We’re so happy for you, Toby and Debbie, but we also know much more about the goodness of your lives than people on the radio hear. One example of their love is their work with CareNet. Toby has run two marathons to benefit CareNet, and both Toby and Debbie go to public high schools to teach an abstinence program and about what true love really is.

They know true love and we salute them today, Valentine’s Day 2007.

K-LOVE on iTunes

Dr. Toby’s Blog

Here’s the story that won the contest and the basis for Mark Schultz’s song. I don’t have access to the song yet. Someone let me know if you find it. They’ve played it on radio a couple times. The song is called, “I’ll always love you.”

A Warm Summer Morning
By Toby Taylor for Debbie Taylor

On a warm summer morning in 1986, I saw my wife for the very first time. I had just finished my second year at Harding University and had flown a thousand miles from home to spend the summer as a counselor at Camp Hunt, a Christian youth camp in Upstate, NY. Being a “home body”, I didn’t like traveling away from my home and family in Oklahoma. But, a friend from Harding, Bob, talked me into 6 weeks of camp in the green hills of central New York.

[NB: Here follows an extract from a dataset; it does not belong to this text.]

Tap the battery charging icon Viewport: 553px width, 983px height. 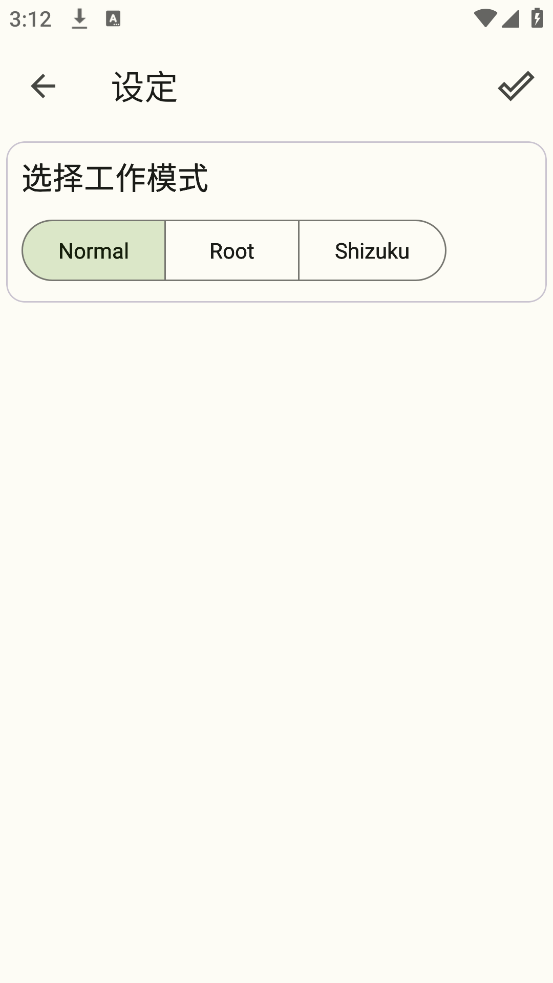(x=537, y=18)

By providence, another friend from New York told me about a girl that was to be a counselor with me that summer. He had been to Camp Hunt and knew several people from the area and just a month before I left, he told me about Debbie. Brown hair, cute, short, a lot of fun and a devoted Christian; was how he described her. She was someone special from the way he talked. I knew that I would look for her that summer.

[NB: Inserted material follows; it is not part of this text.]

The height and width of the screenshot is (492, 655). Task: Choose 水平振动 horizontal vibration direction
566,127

When I flew into NY, Bob picked me up and I entered the countryside. I marveled at the beauty of cornfields, cattle and farmhouses on rolling green hills and meadows. Camp Hunt was set on a hill overlooking a valley of trees and more farms. A large green wooden building stood in the center of the camp and served as the mess hall. A cut tree erected in the grounds served as a flag pole and just behind the flag pole, the lodge. Deihl Lodge was a picture of camping Americana. Surrounded by pine trees and painted brick red, it also stood over the valley. Inside was dim lighting and musty smelling furniture in a common room where we had our counselors meetings.

It was here. I sat miles away from home, not sure what I was getting into. I sat on the old dusty couch and while others visited around me, I gazed out the open door facing east and the morning sun. There was a mist in the valley that was slowly rising and dissipating in the warmth of the sunlight. My trance-like state melted away as she walked into the doorway.

I knew it was her right away. Her smile, auburn hair, small nose and freckled face were immediately recognizable; Debbie. But it was the warmth and kindness and joy she carried that told me this was the girl I had heard about. As she stepped into the lodge in front of the morning sun, sun beamed through her hair and danced around her smiling face, the face of an angel. Never had the sun been adorned with such beauty as when my future wife carried it’s rays around her.

I can’t say I knew then that I was going to marry this bright, happy girl, but I knew I’d try. The vision above soon ended as her boyfriend walked into the lodge behind her. But, 6 weeks of counseling camp and then attending Harding together in the Fall, our friendship grew. We took a class together, “Hebrew Poetry”. Studying together, we memorized verses from Psalms and Song of Solomon at the college Laundromat. Our fondness for each other was natural and pure. Our first kiss was on a Sunday evening standing on a sidewalk and under a light on the Harding campus in January 1987. We were married June 25, 1988 at the Church of Christ in Utica, New York. We now live just 25 miles from Camp Hunt. We often spend a week or two in the summer teaching Bible class at camp. I often venture back to the lodge and look out the doorway to the valley below. But, many times my mind doesn’t see the beauty of the valley, instead I see my wife again for the very first time.